A 76-year-old opposition activist standing trial for breaking Russian protest laws was hospitalized Thursday with heart problems, after a younger man received a lengthy prison sentence on the same charge and police crudely dispersed his supporters at the courthouse, news reports said.
Vladimir Ionov was badly affected by the three-year prison sentence handed down to Ildar Dadin earlier this week — despite the prosecution calling for a two-year sentence — the older activist's friends and lawyers were quoted by Russia's independent media as saying.
Ionov's health suffered a "breakdown … after the mockery of justice in the case against Ildar Dadin, after the beatings in court," Olga Brown, a friend, was quoted as saying by opposition-minded Grani.ru news portal.
"The horror in the courthouse and that verdict have taken a toll on him," she said. "People were thrown out from the courthouse into the street, laid down with their heads on the ground."

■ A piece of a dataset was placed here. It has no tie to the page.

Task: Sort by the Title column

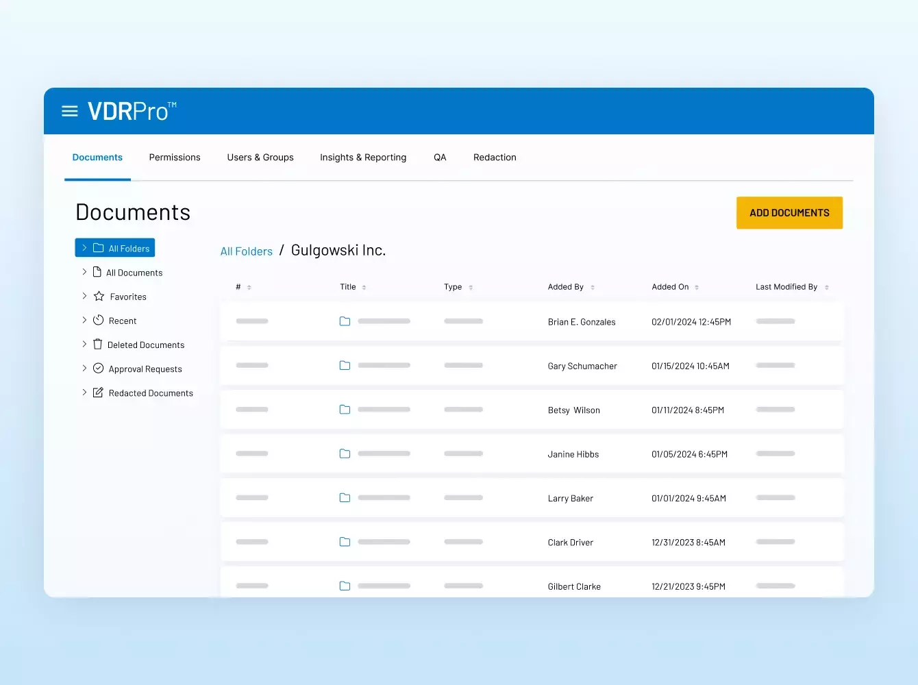Action: (364, 288)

When a judge in Dadin's trial announced the verdict, a gathering of the activist's supporters in the courtroom broke into a chant of "Shame," and "Fascists," according to video footage from the hearing posted online.
Police pushed the crowd back, and after some activists lay down on the floor in a non-violent expression of protests, officers dragged them by their legs out of the room.

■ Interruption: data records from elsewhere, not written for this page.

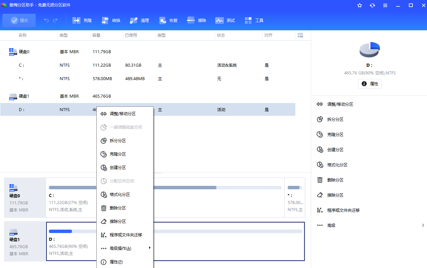Select the 硬盘0 disk block in disk map
This screenshot has width=427, height=268.
(x=25, y=198)
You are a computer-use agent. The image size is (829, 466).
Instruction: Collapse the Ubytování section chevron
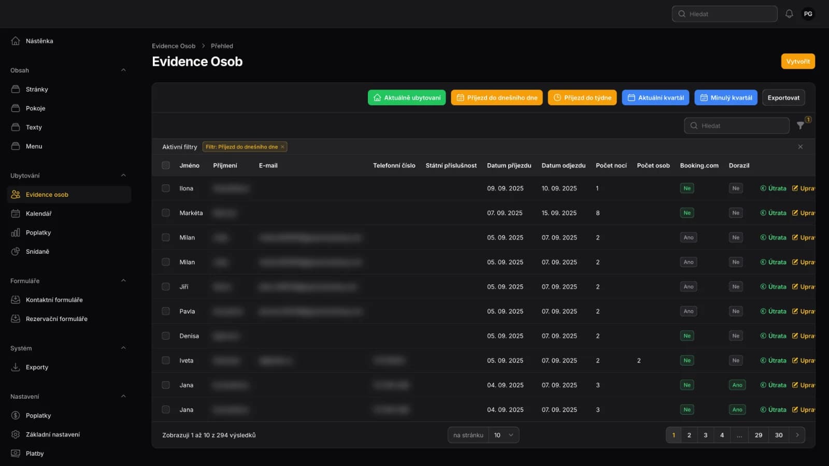[123, 176]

Activists reassembled and locked arms in a corridor outside the courtroom, arguing they had the right to stand there, but police pulled them apart and dragged them down the stairs into the street, according to the video footage.

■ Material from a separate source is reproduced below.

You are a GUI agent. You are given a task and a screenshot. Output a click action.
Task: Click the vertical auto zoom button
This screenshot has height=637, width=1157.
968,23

Ionov was hospitalized with a diagnosis of "unstable stenocardia" and placed in intensive care, his lawyer Olga Chavdar was quoted by Russia's The New Times as saying.
The abrupt development of heart troubles was also caused by the stress of Ionov's own trial, she said, The New Times reported.
Ionov "has been ill — this was no news for anybody — but the trial has been harsh; we were constantly getting yelled at, barred from presenting evidence," Chavdar was quoted as saying. "He was rattled. One can certainly say that this has also affected his condition."
Ionov was scheduled to make his closing statement this week in his trial at a Moscow city court on charges of "repeatedly" breaking Russian protest laws — the same charge that Dadin faced — but the hearing was adjourned until Dec. 16, the report said.
The prosecution is seeking a suspended three-year sentence for Ionov, with a three-year probation and a series of restrictions, including a ban on attending "places of mass accumulation of citizens," Grani.ru reported.
After returning home from Dadin's trial on Monday, Ionov complained of chest pain and then briefly lost consciousness, Grani.ru reported. By the time an ambulance arrived, he felt better and declined hospitalization, the report said.
But Ionov's health took another turn for the worse on Thursday morning and he was rushed to a hospital's intensive care unit, Grani.ru reported.